__Raw data__:
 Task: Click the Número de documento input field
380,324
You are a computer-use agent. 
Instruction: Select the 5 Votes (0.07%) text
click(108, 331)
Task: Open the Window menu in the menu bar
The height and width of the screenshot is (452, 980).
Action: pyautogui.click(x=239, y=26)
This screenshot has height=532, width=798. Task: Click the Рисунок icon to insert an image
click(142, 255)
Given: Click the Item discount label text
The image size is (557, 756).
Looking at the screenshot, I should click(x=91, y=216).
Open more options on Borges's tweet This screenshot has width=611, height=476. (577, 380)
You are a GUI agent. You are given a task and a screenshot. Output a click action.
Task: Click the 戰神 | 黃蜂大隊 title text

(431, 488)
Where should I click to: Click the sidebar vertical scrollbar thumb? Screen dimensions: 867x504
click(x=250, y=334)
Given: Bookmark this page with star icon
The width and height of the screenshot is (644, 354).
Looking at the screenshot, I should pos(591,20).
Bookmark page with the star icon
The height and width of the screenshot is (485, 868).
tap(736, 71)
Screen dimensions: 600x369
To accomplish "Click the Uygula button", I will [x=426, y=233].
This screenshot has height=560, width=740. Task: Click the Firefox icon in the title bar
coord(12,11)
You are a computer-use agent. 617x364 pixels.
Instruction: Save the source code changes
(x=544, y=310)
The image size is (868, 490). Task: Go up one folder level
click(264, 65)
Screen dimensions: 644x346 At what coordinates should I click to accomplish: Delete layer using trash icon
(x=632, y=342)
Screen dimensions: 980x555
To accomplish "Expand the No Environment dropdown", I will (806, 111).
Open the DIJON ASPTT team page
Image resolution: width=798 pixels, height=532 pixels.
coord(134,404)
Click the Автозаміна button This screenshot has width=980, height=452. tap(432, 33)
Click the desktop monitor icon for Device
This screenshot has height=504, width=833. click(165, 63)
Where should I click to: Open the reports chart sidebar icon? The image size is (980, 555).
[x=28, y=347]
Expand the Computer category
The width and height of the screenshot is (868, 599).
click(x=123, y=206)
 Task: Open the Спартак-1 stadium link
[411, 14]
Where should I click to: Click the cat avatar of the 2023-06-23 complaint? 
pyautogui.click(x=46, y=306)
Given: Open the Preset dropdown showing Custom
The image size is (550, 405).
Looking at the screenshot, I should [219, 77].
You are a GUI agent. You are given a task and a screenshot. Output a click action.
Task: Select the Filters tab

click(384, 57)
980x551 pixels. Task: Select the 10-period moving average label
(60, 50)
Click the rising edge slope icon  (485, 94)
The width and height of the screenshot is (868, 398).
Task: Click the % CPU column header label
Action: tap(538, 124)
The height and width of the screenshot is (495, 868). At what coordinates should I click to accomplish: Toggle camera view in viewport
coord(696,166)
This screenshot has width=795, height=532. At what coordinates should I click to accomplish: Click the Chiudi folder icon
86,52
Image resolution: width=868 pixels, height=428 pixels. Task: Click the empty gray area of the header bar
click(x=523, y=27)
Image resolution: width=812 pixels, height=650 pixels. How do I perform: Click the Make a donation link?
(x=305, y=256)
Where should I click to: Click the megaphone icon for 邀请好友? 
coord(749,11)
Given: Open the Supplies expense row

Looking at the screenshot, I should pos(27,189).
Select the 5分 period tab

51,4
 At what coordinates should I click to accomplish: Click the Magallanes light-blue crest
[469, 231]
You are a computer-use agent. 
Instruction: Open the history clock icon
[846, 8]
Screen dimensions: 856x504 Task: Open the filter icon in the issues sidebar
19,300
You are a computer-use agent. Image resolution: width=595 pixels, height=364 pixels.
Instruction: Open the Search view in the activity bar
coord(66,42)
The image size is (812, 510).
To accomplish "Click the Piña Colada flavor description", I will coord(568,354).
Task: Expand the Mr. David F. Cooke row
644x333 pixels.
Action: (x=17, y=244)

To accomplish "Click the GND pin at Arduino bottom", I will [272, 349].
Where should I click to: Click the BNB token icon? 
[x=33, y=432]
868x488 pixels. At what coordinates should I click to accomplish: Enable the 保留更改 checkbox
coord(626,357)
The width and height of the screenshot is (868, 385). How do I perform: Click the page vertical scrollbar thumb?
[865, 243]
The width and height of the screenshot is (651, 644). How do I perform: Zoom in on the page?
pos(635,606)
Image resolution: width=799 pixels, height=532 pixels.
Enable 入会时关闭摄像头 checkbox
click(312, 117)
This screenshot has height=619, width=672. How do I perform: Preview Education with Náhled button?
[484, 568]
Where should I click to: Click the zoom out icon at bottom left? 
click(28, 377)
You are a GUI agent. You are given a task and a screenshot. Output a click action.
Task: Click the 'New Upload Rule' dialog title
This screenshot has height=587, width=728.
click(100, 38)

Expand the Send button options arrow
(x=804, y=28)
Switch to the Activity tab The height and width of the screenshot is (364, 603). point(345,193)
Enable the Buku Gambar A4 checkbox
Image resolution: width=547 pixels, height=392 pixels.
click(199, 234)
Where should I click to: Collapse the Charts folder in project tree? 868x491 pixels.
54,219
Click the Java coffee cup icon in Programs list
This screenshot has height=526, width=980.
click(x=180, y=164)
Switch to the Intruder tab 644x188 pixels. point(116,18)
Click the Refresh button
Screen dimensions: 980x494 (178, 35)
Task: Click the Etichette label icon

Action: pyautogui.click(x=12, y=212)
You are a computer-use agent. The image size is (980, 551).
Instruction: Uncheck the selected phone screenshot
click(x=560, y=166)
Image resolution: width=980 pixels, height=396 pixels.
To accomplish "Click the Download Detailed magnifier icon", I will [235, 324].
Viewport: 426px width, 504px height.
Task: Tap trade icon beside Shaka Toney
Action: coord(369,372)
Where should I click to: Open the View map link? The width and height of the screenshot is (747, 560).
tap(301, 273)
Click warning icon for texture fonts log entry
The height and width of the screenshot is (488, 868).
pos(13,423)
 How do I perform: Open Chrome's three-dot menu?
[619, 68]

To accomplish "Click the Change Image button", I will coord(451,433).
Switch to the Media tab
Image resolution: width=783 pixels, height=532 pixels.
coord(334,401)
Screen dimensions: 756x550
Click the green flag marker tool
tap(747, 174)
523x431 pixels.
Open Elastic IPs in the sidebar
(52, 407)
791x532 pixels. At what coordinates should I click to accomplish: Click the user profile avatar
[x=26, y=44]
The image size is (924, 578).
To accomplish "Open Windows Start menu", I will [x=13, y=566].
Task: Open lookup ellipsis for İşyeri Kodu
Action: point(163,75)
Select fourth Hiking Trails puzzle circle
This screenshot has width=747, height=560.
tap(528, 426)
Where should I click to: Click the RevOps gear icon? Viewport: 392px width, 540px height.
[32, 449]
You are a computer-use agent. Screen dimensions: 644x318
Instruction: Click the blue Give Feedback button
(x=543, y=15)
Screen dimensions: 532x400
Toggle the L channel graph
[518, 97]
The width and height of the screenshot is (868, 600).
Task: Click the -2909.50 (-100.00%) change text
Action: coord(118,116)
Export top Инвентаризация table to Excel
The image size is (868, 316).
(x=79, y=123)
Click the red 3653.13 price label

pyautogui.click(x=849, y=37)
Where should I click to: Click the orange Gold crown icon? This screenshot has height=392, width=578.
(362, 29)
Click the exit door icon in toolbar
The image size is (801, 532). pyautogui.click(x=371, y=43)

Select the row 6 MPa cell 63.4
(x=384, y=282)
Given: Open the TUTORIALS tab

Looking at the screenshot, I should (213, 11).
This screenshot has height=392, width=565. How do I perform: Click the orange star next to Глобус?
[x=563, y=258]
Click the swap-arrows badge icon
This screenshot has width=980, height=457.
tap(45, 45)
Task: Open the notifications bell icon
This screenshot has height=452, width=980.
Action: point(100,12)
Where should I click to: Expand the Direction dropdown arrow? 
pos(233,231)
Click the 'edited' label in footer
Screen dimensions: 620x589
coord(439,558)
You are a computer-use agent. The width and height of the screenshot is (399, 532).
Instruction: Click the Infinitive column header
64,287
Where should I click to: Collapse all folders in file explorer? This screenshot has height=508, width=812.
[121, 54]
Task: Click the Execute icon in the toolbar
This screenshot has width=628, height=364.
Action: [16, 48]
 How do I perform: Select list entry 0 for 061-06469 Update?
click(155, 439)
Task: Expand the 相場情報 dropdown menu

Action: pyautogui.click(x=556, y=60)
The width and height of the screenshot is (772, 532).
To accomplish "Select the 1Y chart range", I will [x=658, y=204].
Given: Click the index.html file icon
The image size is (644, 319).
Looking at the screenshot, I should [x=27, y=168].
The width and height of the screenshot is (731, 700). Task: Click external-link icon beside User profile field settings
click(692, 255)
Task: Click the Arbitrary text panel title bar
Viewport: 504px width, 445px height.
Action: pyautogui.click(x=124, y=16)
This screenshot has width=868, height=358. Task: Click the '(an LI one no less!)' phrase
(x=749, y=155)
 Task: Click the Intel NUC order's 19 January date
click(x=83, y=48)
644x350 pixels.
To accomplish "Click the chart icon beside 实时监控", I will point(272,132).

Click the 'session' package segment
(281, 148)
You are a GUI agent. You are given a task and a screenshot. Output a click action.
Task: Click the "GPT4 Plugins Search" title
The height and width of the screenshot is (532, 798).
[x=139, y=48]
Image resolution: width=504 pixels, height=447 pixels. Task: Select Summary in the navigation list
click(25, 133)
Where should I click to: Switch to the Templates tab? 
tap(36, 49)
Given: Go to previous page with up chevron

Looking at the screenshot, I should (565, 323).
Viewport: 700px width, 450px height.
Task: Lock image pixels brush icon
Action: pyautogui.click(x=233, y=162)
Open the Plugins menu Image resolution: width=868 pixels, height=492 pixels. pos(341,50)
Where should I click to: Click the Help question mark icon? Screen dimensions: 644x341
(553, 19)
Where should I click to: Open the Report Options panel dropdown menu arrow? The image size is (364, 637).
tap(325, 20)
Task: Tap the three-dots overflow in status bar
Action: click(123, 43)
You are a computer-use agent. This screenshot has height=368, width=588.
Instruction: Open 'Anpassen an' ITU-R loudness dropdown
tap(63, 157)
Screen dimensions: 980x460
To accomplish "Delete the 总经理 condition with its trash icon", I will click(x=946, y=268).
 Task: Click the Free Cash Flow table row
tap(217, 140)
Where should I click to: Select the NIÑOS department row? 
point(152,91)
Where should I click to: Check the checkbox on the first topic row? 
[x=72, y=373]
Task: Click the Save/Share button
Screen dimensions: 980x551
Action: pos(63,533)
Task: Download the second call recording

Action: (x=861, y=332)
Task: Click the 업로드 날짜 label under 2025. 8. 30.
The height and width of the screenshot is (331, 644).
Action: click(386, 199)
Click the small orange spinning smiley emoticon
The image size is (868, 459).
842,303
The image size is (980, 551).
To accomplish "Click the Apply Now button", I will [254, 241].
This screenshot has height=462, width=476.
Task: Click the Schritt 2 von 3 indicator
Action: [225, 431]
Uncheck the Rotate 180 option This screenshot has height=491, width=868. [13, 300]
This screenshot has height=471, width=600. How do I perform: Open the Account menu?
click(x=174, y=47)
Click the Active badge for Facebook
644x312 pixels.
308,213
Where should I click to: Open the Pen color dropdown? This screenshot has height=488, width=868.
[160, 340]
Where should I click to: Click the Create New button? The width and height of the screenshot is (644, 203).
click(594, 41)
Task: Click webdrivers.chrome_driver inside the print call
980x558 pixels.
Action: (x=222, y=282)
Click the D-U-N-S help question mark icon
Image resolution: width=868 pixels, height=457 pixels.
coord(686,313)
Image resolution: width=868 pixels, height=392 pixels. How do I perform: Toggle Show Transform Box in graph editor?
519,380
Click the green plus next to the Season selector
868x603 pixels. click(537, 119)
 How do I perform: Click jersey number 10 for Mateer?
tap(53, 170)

__What this task involves__: Echo the material from the line containing "This screenshot has height=392, width=565." through the line containing "(x=749, y=155)", including both of those lines.

__Output for this task__:
This screenshot has height=392, width=565. How do I perform: Click the orange star next to Глобус?
[x=563, y=258]
Click the swap-arrows badge icon
This screenshot has width=980, height=457.
tap(45, 45)
Task: Open the notifications bell icon
This screenshot has height=452, width=980.
Action: point(100,12)
Where should I click to: Expand the Direction dropdown arrow? 
pos(233,231)
Click the 'edited' label in footer
Screen dimensions: 620x589
coord(439,558)
You are a computer-use agent. The width and height of the screenshot is (399, 532).
Instruction: Click the Infinitive column header
64,287
Where should I click to: Collapse all folders in file explorer? This screenshot has height=508, width=812.
[121, 54]
Task: Click the Execute icon in the toolbar
This screenshot has width=628, height=364.
Action: [16, 48]
 How do I perform: Select list entry 0 for 061-06469 Update?
click(155, 439)
Task: Expand the 相場情報 dropdown menu

Action: pyautogui.click(x=556, y=60)
The width and height of the screenshot is (772, 532).
To accomplish "Select the 1Y chart range", I will [x=658, y=204].
Given: Click the index.html file icon
The image size is (644, 319).
Looking at the screenshot, I should [x=27, y=168].
The width and height of the screenshot is (731, 700). Task: Click external-link icon beside User profile field settings
click(692, 255)
Task: Click the Arbitrary text panel title bar
Viewport: 504px width, 445px height.
Action: pyautogui.click(x=124, y=16)
This screenshot has width=868, height=358. Task: Click the '(an LI one no less!)' phrase
(x=749, y=155)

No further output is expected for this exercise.